Administration of the U.S. FTZ system is overseen by the Secretaries of Commerce and the Treasury, who constitute the U.S. FTZ Board. The Board is responsible for the establishment of zones, the authorization of specific production activity, and the general oversight of zones. It also appoints an Executive Secretary, who oversees the Board's staff. Homeland Security's Customs and Border Protection (CBP) directly oversees FTZs. It activates the zones and secures and controls dutiable merchandise moving into and out of them. CBP oversight also includes both protection of U.S. tariff revenue and protection from illegal activity through screening, targeting, and inspections.

In 2012, the U.S. FTZ Board issued new regulations. They focused primarily on streamlining the application procedures and shortening, generally from a year to four months, the time for FTZ approval for manufacturing.

Congressional Interest

Congress has demonstrated a continuing interest in U.S. Foreign Trade Zones (FTZs), as they (1) may help to maintain U.S. employment opportunities and the competitiveness of U.S. producers; (2) encompass a portion of U.S. trade; and (3) affect U.S. tariff revenue. U.S. FTZs account for less than one-half of 1% of all world zone workers and a small share of the U.S. workforce. However, most of this employment is in manufacturing, which has lost a significant share of its workers over the past several decades. Today, every state has at least one FTZ, and many have numerous manufacturing operations.

Current issues for Congress relating to the U.S. FTZ program may include (1) whether U.S. FTZs encourage a misallocation of U.S. resources; (2) data availability issues; (3) security concerns; and (4) the U.S. employment and global competitiveness impact of FTZs. Broader considerations relating to the world zone network include (5) the effectiveness of trade zones worldwide as a tool for economic development; and (6) trade zones worldwide and worker rights.


U.S. Foreign-Trade Zones: Background and Issues for Congress

Introduction

Members of Congress have demonstrated their interest in the U.S. Foreign-Trade Zone (FTZ) system through hearings and legislation over the past seven decades. The program may enhance the competitiveness of U.S. businesses, support employment opportunities, and impact U.S. tariff revenues. Balancing these potential gains, others argue that the program may also be trade distorting, and may play a role in misallocating resources in the economy as a whole.

This report provides a general perspective on the U.S. FTZ system. It is divided into three parts. As background, the first section discusses free trade zones worldwide. The second section focuses on the U.S. FTZ program—its history, administrative mechanism, structure, growth and industry concentration, and benefits and costs. The third section focuses on current issues for Congress relating to the U.S. FTZ program.

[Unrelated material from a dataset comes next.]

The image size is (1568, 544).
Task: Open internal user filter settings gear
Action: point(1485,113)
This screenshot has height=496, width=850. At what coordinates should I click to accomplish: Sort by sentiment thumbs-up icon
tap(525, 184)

Background on Free Trade Zones

Free Trade Zones Around the World

Foreign-trade zones (FTZs)1 are the U.S. version of free trade zones scattered around the world. Zones elsewhere are called by many different names (See Text Box 1.)

Many Names: Variations on a Theme
(Text Box 1)

Free trade zones around the world are called by a number of different names, depending on the country in which they are located and the particular type of zone. In the United States, they are referred to as foreign-trade zones. Those in developing countries producing specifically for export are typically called export processing zones. They are also called special economic zones in China, industrial free zones or export free zones in Ireland, Qualifying Industrial Zones (QIZs) in Jordan and Egypt, free zones in the United Arab Emirates, and duty free export processing zones in the Republic of Korea.

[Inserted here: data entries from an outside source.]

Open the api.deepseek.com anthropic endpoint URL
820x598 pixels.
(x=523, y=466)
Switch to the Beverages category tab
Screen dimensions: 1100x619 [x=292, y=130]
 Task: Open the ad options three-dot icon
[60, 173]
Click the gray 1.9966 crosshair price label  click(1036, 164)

Free trade zones are a specific type of restricted access (e.g., fenced-in) industrial park housing concentrations of production facilities and related infrastructure. They are typically located at or near sea, air, or land ports.

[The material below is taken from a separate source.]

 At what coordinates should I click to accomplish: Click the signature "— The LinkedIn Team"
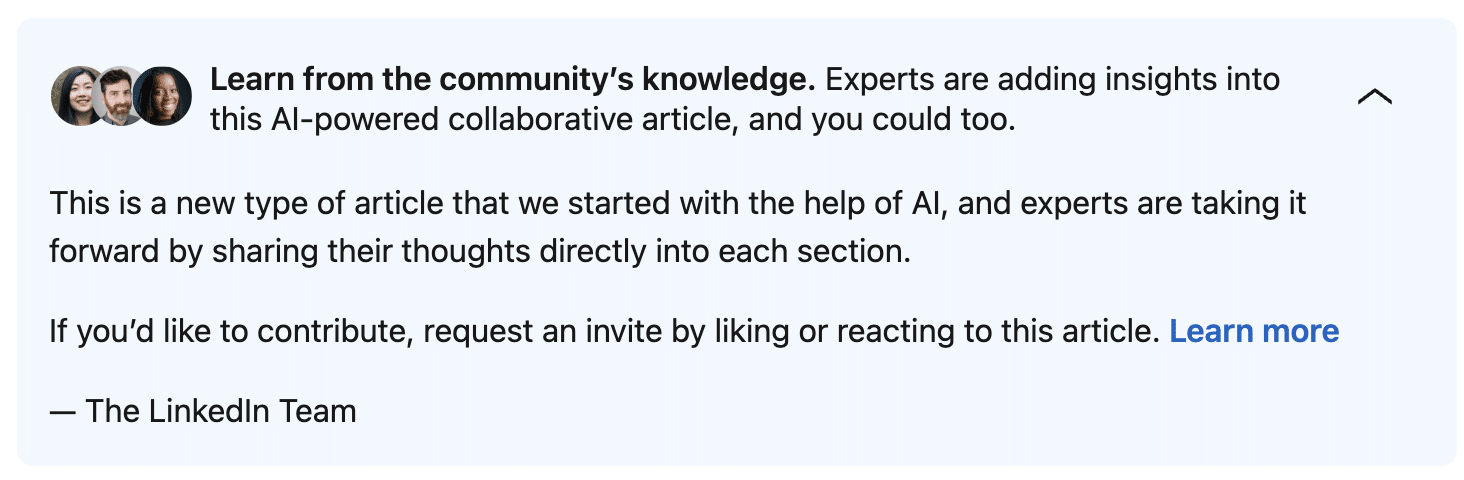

Free trade zones have become a substantial part of the structure underpinning the global supply chain. Together, these roughly 3,500 zones in 135 countries, including the United States2 (see Figure 1), form a web that frees producers from most customs procedures and offer duty savings, thus facilitating intricate international co-production operations.

Examples of How the World Zone Network Functions
(Text Box 2)

1) Suppose buttons from Indonesia and fabric from India are sent to a trade zone in the Philippines for assembly into a shirt which is then exported to the United States. No tariffs are payable in the Philippines, and all customs procedures are streamlined until the completed shirt enters the United States for consumption.

If, when shipped to the United States, the shirt first enters a U.S. FTZ, taxes and tariffs are only payable if the shirt is eventually imported for consumption—that is, when it exits the FTZ into the customs territory of the United States. It might enter an FTZ for purposes of cost savings, for example, if more work is required (e.g., laundry labels); if some of the shirts were damaged in shipment and will be discarded; or if a company wants to store them for later use (e.g., Christmas sales) and postpone tariff payment.

2) Similarly, for the production of gasoline, imported crude oil is entered into a refinery which has applied for and received status as an FTZ subzone (i.e., a site approved for a specific company or use). The tariff structure on refined oil products varies, such that some, like gasoline, have much higher tariffs than crude oil, while others, including certain petrochemicals, have a zero tariff, and hence an inverted tariff structure. If the refined products exit the zone and are imported into U.S. customs territory, the company can choose to pay tariffs on the crude oil that initially entered the zone, or the tariffs (if any) on the refined goods. In addition, chemicals distilled from the crude may stay in the zone or be transferred to a chemical manufacturing facility which is in a nearby subzone for further refining. In the refinery process, as in other production processes in FTZs, tariffs are not payable on any waste products.

Source: Examples were constructed by CRS to illustrate possible scenarios.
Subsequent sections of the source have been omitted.